The default behaviour can be modified by appending an extrainfo string to the buildmethod, eg SMOOTHED_ASMP:ExtraInfo. Here ExtraInfo is a comma-separated list of quoted strings of the form "Parameter=Value".

ModelType
The transformation function \(\tofunc(\migprob)\) is controlled by the extrainfo string "ModelType=type"} where \begin{equation} \tofunc(q) = \left\{\begin{array}{ll} q, & \xinfovar{type}=\xinfoval{LINEAR}\\ \log q, & \xinfovar{type}=\xinfoval{LOG} \end{array}\right. \end{equation} The default value is ModelType=LINEAR.

Degree
The value for the degree \(\degree\) can be set with the extrainfo string "Degree=\(\degree\)". The default value is \(\degree=2\).

Order
The value for the order \(\order\) can be set with the extrainfo string "Order=\(\order\)". The default value is \(\order=1\).

Knots
There are two ways to set the B-Spline knots. The first way is to set the minimum and maximum ages using extrainfo strings "MinAge=\(\minage\)" and "MaxAge=\(\maxage\)" respectively.
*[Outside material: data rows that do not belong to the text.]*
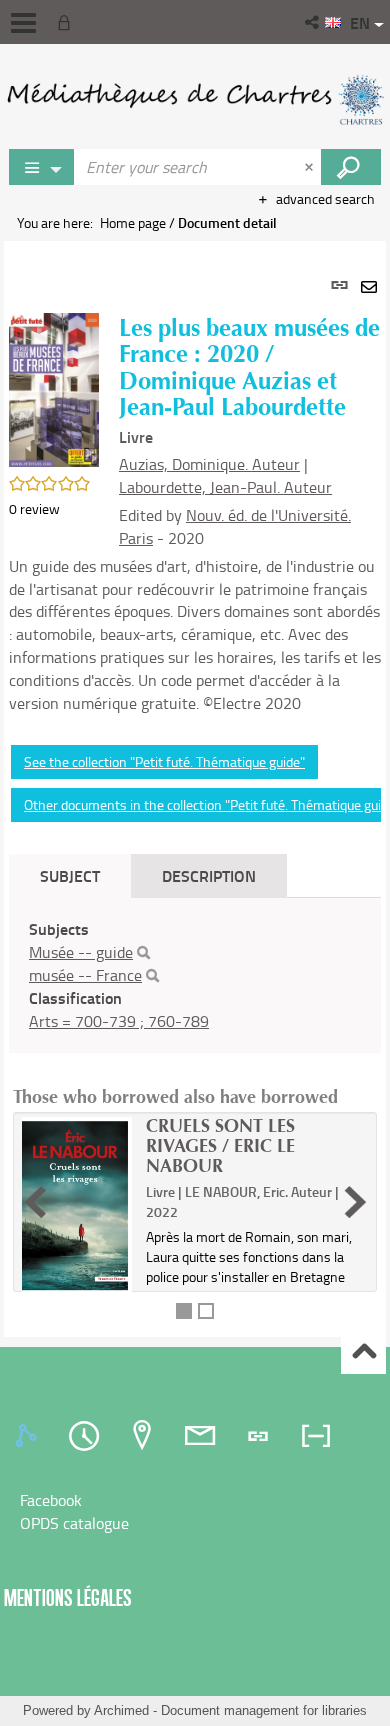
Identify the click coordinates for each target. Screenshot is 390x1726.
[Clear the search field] (311, 167)
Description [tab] (209, 875)
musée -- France (85, 975)
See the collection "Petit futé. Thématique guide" (164, 761)
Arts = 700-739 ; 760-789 (119, 1021)
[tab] (29, 1436)
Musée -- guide (81, 952)
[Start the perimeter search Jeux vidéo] (351, 167)
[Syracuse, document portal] (195, 100)
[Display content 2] (206, 1311)
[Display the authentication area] (68, 22)
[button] (313, 22)
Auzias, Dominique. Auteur (209, 464)
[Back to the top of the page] (363, 1352)
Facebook (51, 1500)
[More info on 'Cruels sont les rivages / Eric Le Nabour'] (77, 1205)
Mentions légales (68, 1597)
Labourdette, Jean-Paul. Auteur (225, 487)
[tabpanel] (195, 789)
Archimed (121, 1710)
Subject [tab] (70, 875)
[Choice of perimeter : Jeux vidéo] (42, 167)
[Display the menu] (23, 23)
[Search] (143, 953)
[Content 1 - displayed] (184, 1311)
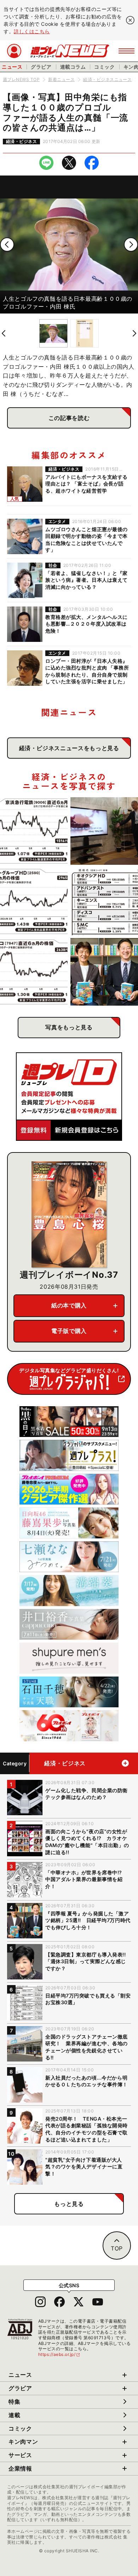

The internal points are then equally spaced upwards from \(\minage\) \begin{equation} x_i = \minage + \knotspacing\times i,\quad i=1,\ldots,\nintern \end{equation} where \begin{equation} \nintern=\ceil{\frac{\maxage-\minage}{\knotspacing}}-1 \end{equation} and the spacing \(\knotspacing\) is specified by the extrainfo string "KnotSpacing=\(\knotspacing\)". The default values are \(\minage=0\), \(\maxage=90\) and \(\knotspacing=2\). The second way is to set the knots explicitly using the extrainfo string "Knots=\(\minage\)|\(x_1\)|\(x_2\)|\(\ldots\)|\(x_\nintern\)|\(\maxage\)".

Penalty
The value for the penalty \(\pen\) can be set with the extrainfo string "Penalty=\(\lambda\)". If \(\pen\) is negative then it is chosen to minimize the Bayesian Information Criterion. The default value is \(\pen=-1\).